Of course, this is just my personal experience – inspiration from pictures or other stimuli might work for some of you, but in the past it has never helped me, and in many ways, it actually stops me from being the writer I am. I once searched for ways to inspire me to write, such as writing games like looking at a picture and making a story, writing where you write things as they pop into your head, writing a paragraph and then switching the sentences around, working on an old story or idea, etc.

While these games are fun to do, all it does is give me even more bits of material that I save in a folder and do nothing with. Because games such as these don’t allow you to build character, or intention or meaning, they only allow you to write something, anything and then be like, hey presto! Writer’s block gone.

But it isn’t. The only reason these types of writing exercises help is because it stops you from freaking out about your own current project. Using these stimuli for writing is just as much affective as taking a walk or watching TV, maybe exercising, or even just good old plain “come back to it later” ways of letting your creative thoughts flow.
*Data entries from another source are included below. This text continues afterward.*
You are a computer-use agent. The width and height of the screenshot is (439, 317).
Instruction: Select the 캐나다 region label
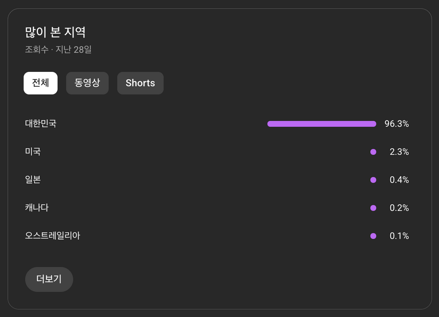click(36, 208)
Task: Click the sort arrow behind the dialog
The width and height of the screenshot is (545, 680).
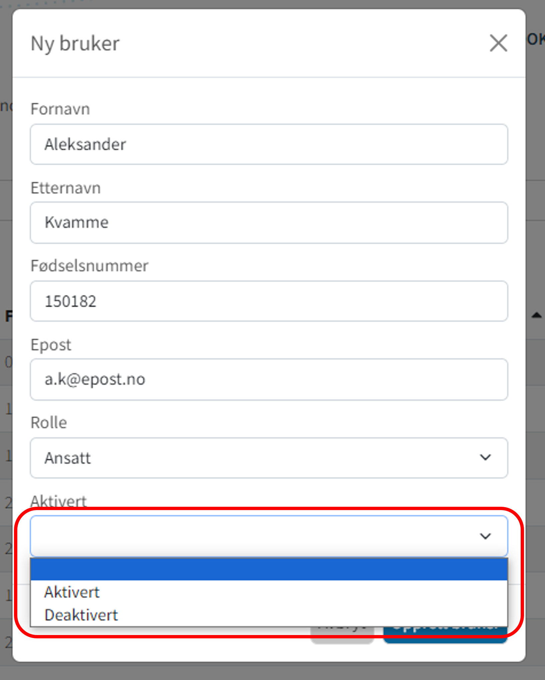Action: (536, 315)
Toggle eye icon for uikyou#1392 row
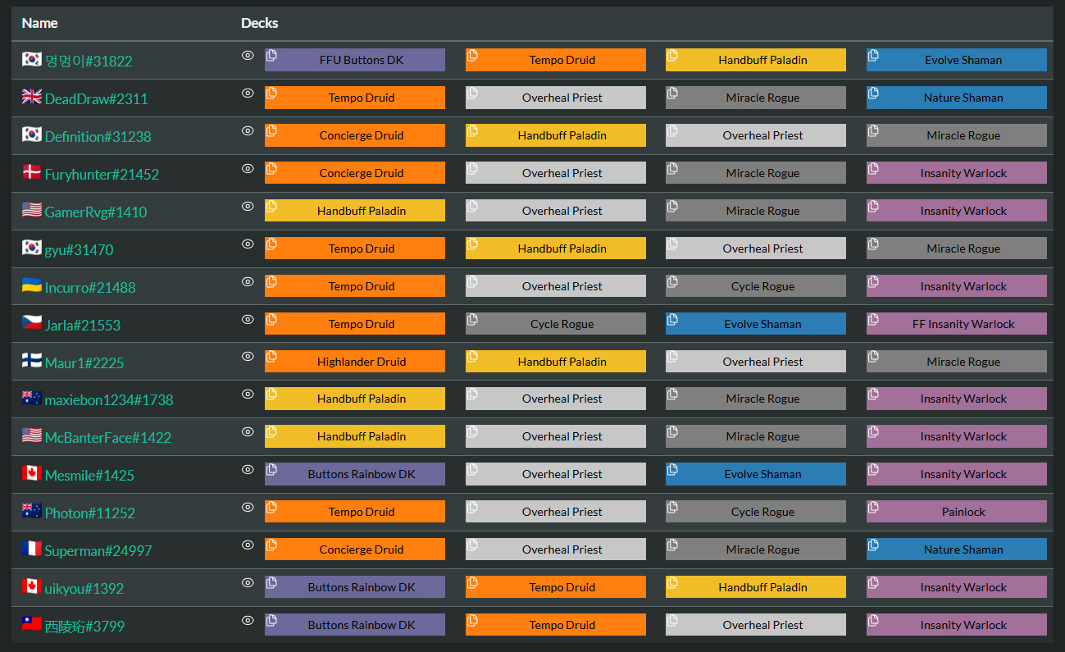This screenshot has width=1065, height=652. (248, 583)
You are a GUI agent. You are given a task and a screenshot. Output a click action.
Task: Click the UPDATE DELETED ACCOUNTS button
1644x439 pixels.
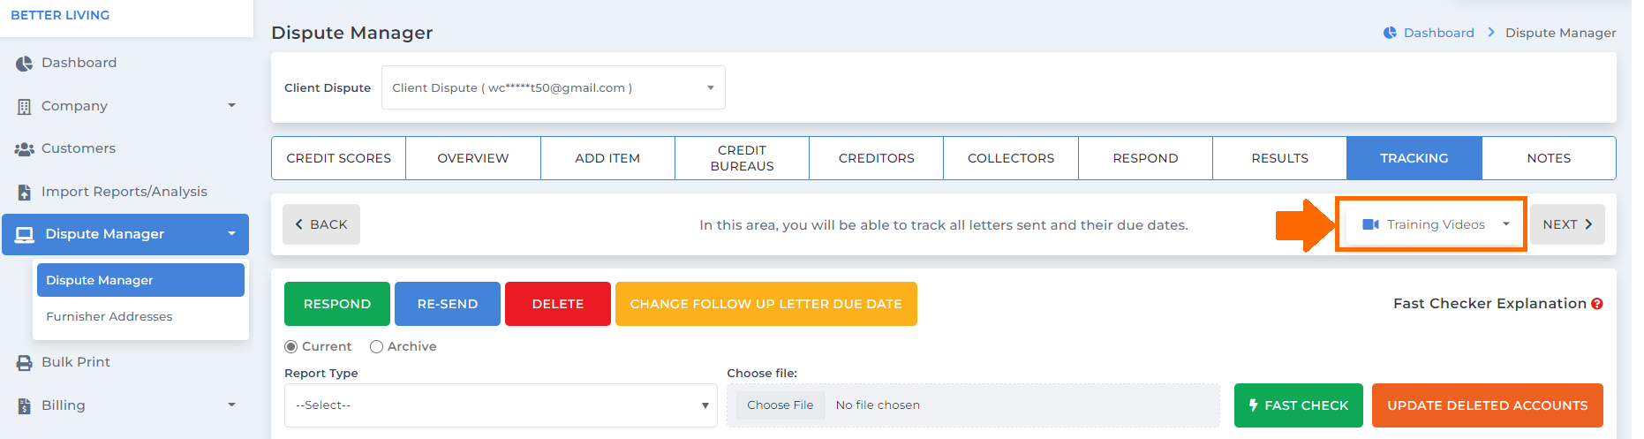1488,405
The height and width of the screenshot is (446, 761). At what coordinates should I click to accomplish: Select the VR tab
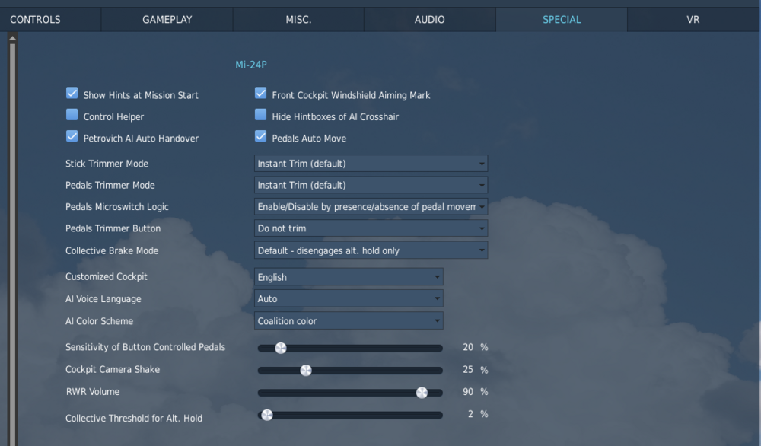pos(693,20)
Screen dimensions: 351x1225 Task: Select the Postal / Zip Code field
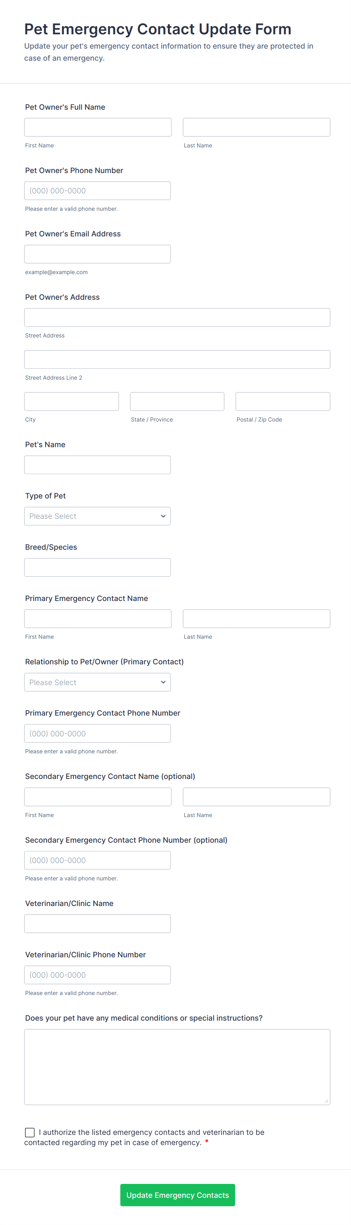click(282, 401)

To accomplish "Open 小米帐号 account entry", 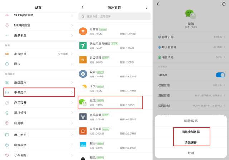I will [38, 54].
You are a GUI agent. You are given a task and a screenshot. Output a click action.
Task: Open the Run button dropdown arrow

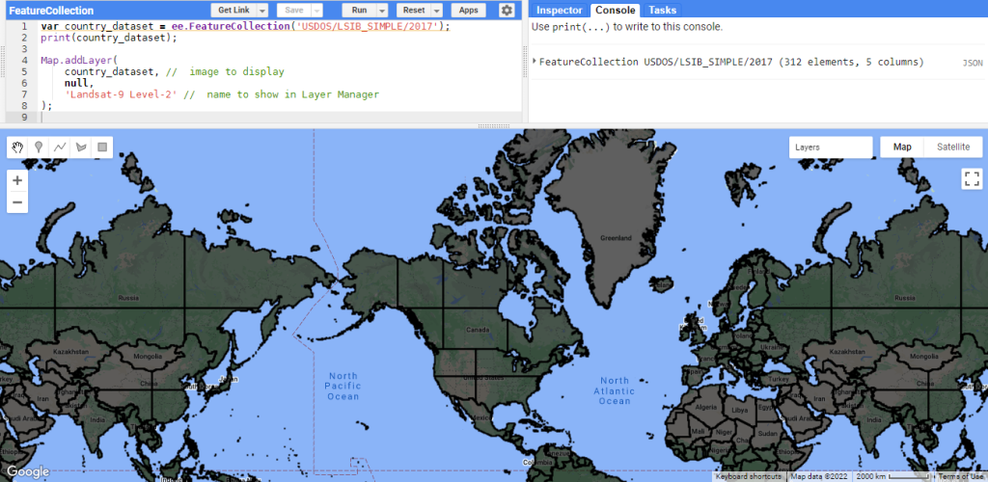382,11
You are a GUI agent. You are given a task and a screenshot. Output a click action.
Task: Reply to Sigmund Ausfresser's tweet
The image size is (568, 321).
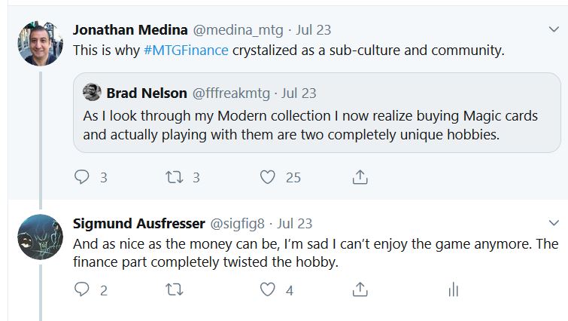click(83, 289)
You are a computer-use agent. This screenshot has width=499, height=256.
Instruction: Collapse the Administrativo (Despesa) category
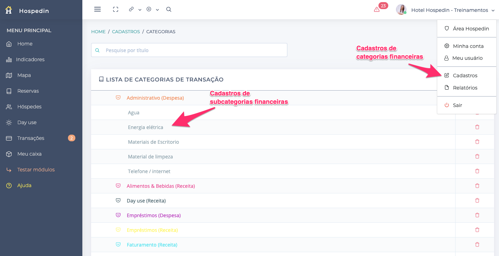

When I force myself to write, it’s never satisfying and I’m never at my best. However, when I have the freedom to write when it suits me, I am able to create something I’m proud of.

The problem for me with inspiration for writing is that I find it far too easy – not writing something is not why I have writer’s block, I get it because I simply don’t know how to put into words what I want to say, and to make it good. At the same time, I’m fighting back all these clichés and restraints, making sure I don’t repeat myself, that my writing is accurate and not spouting bullshit. I’m making sure that what I’m saying is credible, how it fits in with the rest of the story, what this character feels as opposed to what they say. I’m thinking about what this character will do next, where I want the story to go. I’m thinking, is this story too generic, has it been done before? I’m thinking, what next? Where do I go with this, can I finish what I’ve started? Do I even want to?

I’m thinking all of this. And when I don’t, that’s when I write. I’ve learned to take what I have written and only then ask myself these questions. I’ve also come to learn that if I read back over my writing and find myself smiling, I know I’ve done a good job. I know then I’m proud of what I’ve done.

I’ve often been told that “You’re a writer, can’t you just do X,Y,Z?” Well, it’s not that easy. Writer’s are only human. Just because we write and we’re creative doesn’t mean we don’t get off days, that sometimes our work isn’t perfect. Writing comes from the head and the heart, and we make mistakes.

Writing doesn’t demand anything from us, it is our audience who demand, and this is the reason for writer’s block. That maybe I’m not good enough. But good enough for what? To be a best-selling author? To make someone read your work? Trust me, if shite like Twilight can get readers, I’m pretty sure someone will read your work and they will like it. So don’t write for others, write for yourself. What do you want to get out of writing? If you’re happy with what you’ve done, chances are someone else will be happy with it too, even if it’s only a part of your work they like.

There’s only so many times I’ve tried to write something based on a picture, or jumble up my paragraphs to get some “inspiration” but inspiration can only come from yourself. Whether that comes from a story that touches you, or something that someone says, the only person who can help you with writer’s block is yourself.

And that’s why I don’t pressure myself to write. I will or I won’t, there is no try. If it takes me a year or ten to finish my work, who cares? When in the end it doesn’t matter how long something takes, when that something is near perfection and not some whittled out words that come from neither the heart, nor the head but a pit of shit swirling the drain where lots and lots of books should be right now.

Take a breath, take a moment. The words will come when you least expect them.